By E. EDUARDO CASTILLO
MEXICO CITY (AP) — Mexico's Congress opened a three-day debate Monday on the merits of legalizing marijuana for personal use, a policy backed by three former Latin American presidents who warned that a crackdown on drug cartels is not working.
Although President Felipe Calderon has opposed the idea, the unprecedented forum shows legalizing marijuana is gaining support in Mexico amid brutal drug violence.
Such a measure would be sure to strain relations with the United States at a time when the two countries are stepping up cooperation in the fight against drug trafficking. The congressional debate — open to academics, experts and government officials — ends a day before President Barack Obama arrives in Mexico for talks on the drug war.

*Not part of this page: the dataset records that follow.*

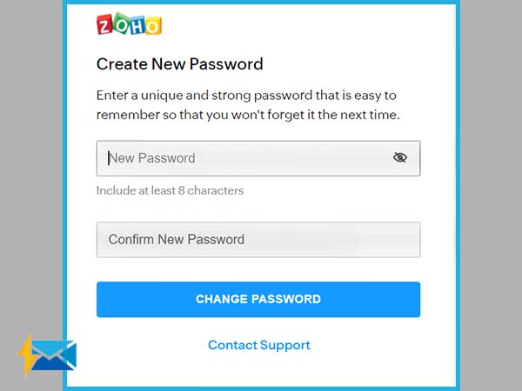Click the Create New Password heading
This screenshot has width=522, height=391.
(180, 63)
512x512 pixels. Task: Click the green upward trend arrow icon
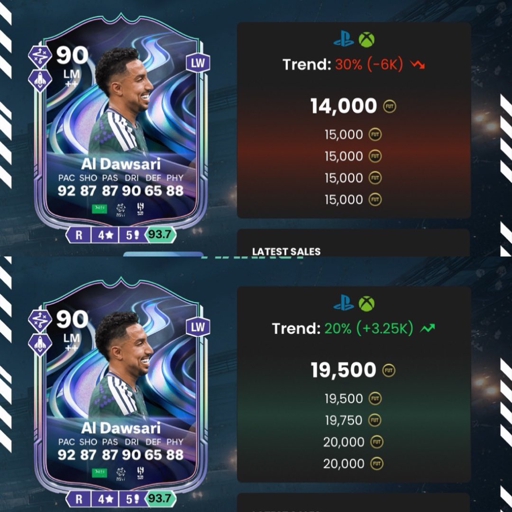click(x=427, y=328)
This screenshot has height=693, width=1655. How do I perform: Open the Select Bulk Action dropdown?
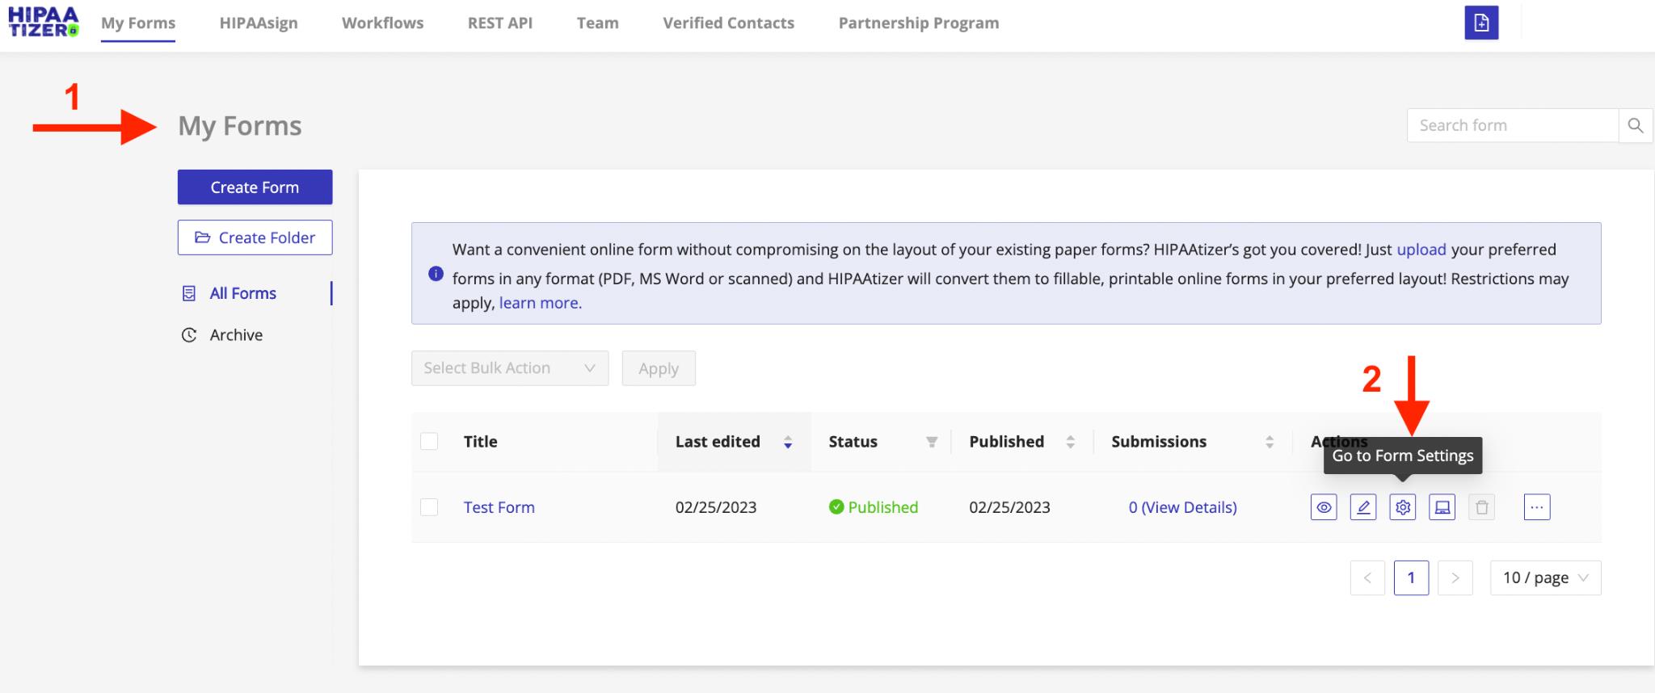click(509, 368)
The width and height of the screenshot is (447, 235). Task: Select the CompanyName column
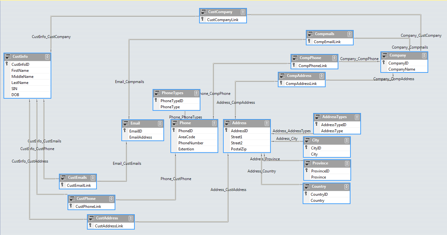[x=401, y=69]
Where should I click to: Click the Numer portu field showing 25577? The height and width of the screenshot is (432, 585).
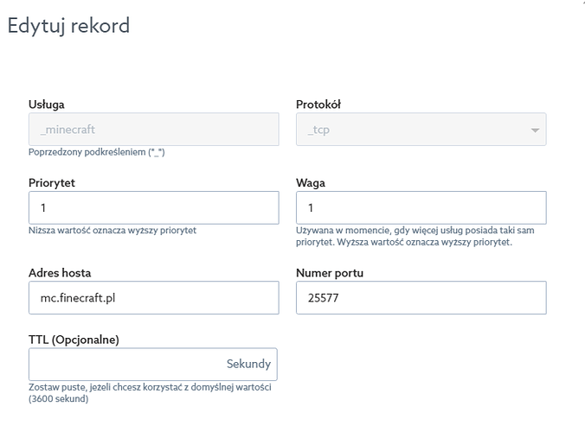click(421, 297)
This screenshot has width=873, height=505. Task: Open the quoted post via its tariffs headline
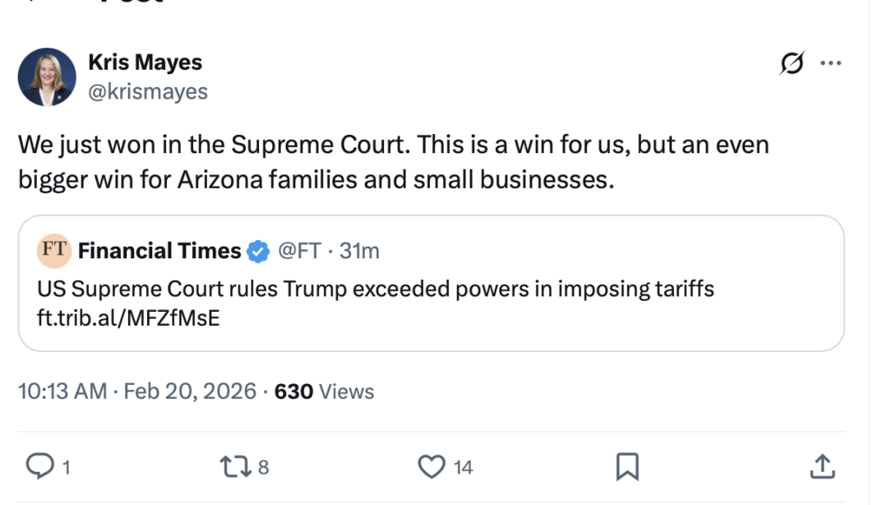375,290
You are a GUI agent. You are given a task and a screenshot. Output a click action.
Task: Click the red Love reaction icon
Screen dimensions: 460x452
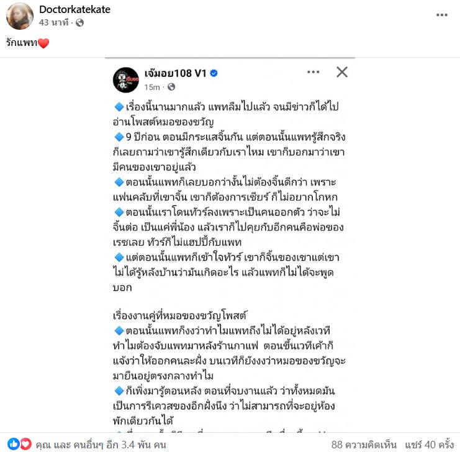tap(25, 444)

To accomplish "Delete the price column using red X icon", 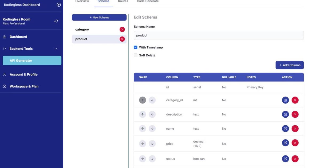I will 295,142.
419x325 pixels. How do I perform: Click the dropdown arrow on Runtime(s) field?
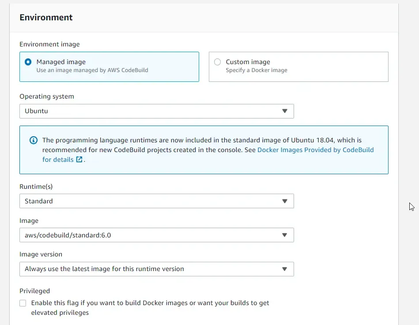(x=285, y=201)
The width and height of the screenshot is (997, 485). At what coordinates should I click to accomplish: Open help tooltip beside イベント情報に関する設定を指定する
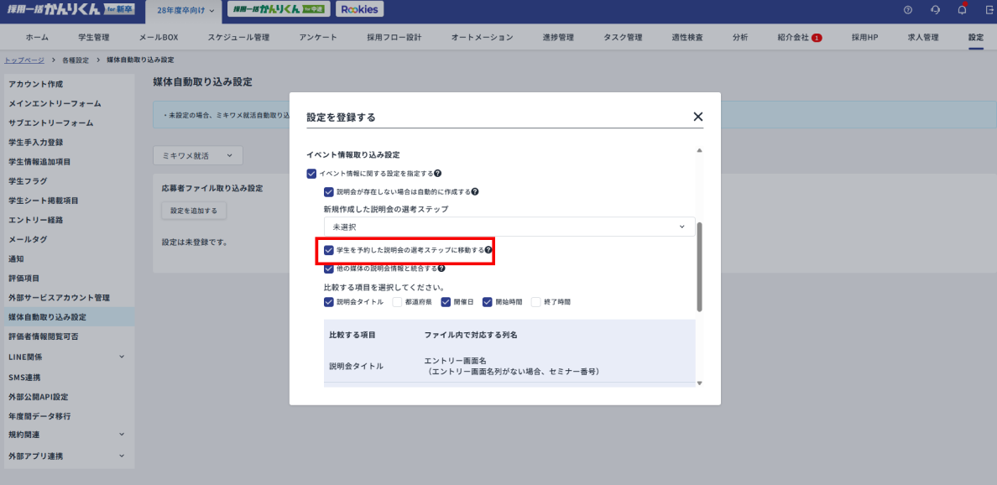[x=438, y=175]
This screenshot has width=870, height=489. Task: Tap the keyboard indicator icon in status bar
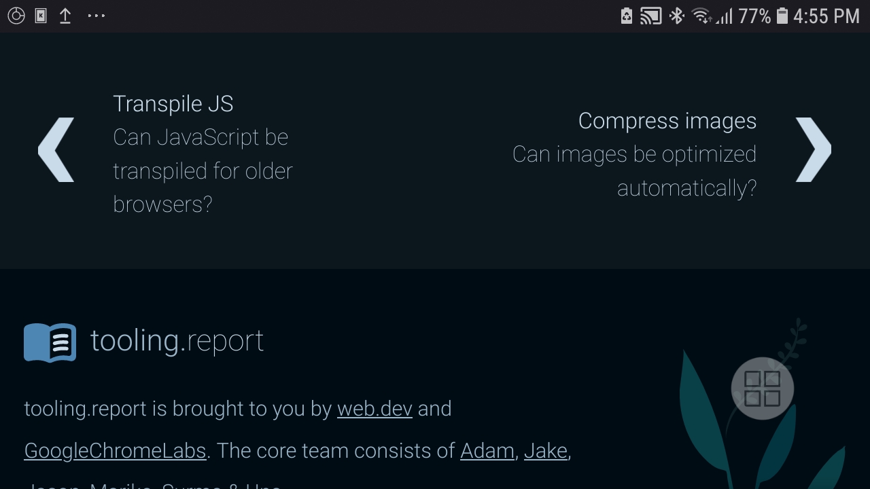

Proponents had a boost in February when three former presidents — Cesar Gaviria of Colombia, Ernesto Zedillo of Mexico and Fernando Cardoso of Brazil — urged Latin American countries to consider legalizing the drug to undermine a major source of income for cartels.
The congressional discussion takes on a subject "that had been taboo" in our country, said opposition lawmaker Javier Gonzalez, adding that his Democratic Revolution Party supports legalizing personal marijuana consumption.
"What we don't want is to criminalize youths for consuming or possessing marijuana," he said.